| Task |
Pictures stay out of the copy. Retype exactly, and only, the lines from the one containing "Close the Amanda Stone post" through the end of the listing below.

| Data for the task |
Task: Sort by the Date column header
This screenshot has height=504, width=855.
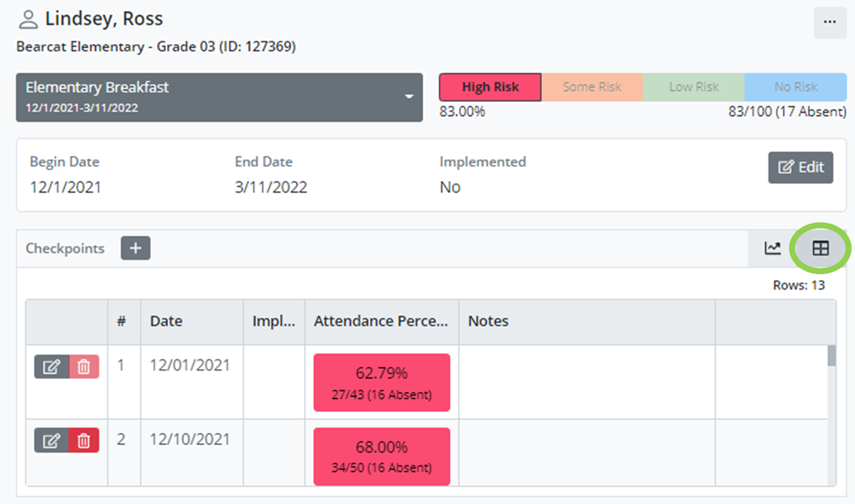Action: pyautogui.click(x=166, y=321)
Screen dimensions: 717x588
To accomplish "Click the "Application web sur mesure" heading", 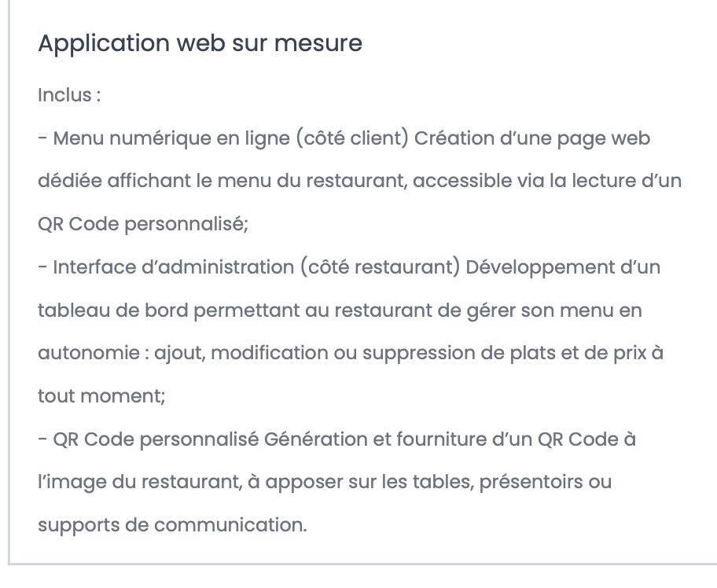I will 200,44.
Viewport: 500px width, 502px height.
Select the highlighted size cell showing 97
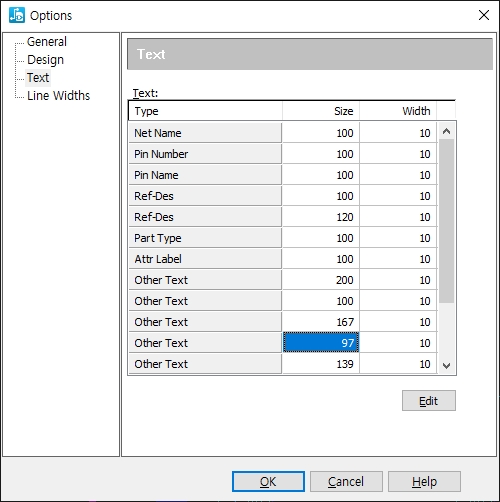(321, 342)
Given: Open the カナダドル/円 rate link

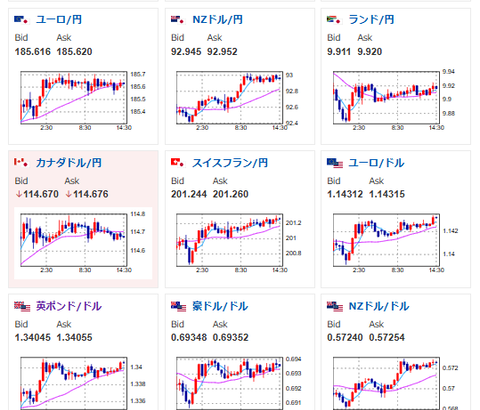Looking at the screenshot, I should [69, 163].
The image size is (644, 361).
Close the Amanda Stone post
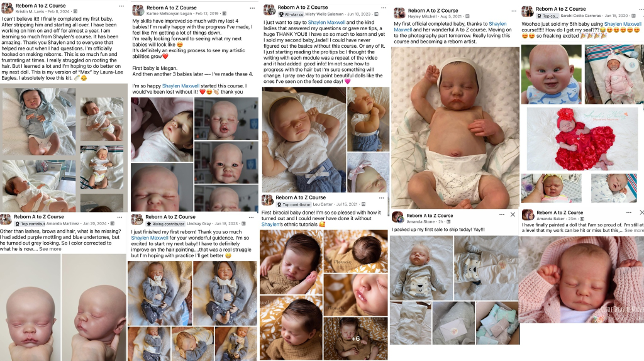513,214
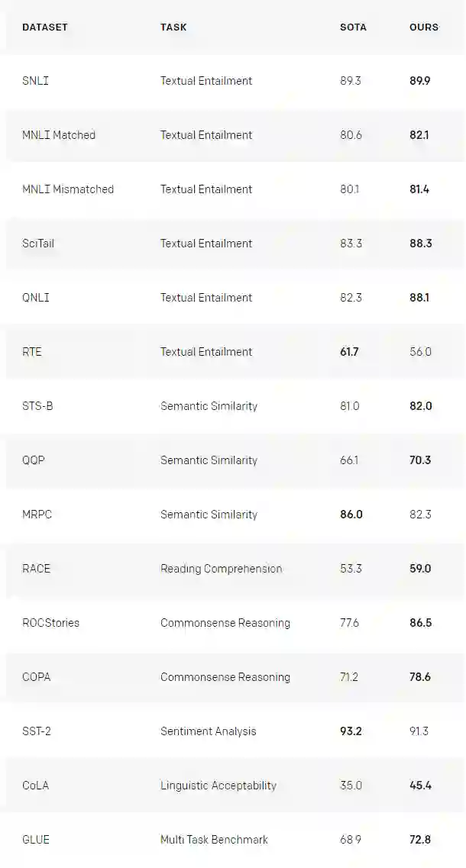Select the GLUE score 72.8
Viewport: 466px width, 868px height.
420,840
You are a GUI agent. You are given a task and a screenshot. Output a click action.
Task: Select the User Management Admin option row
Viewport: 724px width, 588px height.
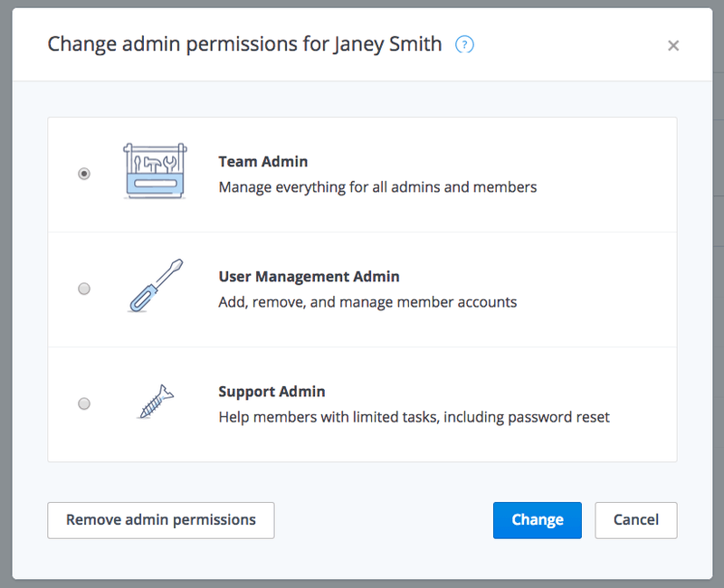(x=362, y=289)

| Task output |
Close the Amanda Stone post
513,214
Select the GLUE score 72.8
Viewport: 466px width, 868px height.
420,840
You are a GUI agent. You are given a task and a screenshot. Output a click action.
Task: Select the User Management Admin option row
Viewport: 724px width, 588px height.
(x=362, y=289)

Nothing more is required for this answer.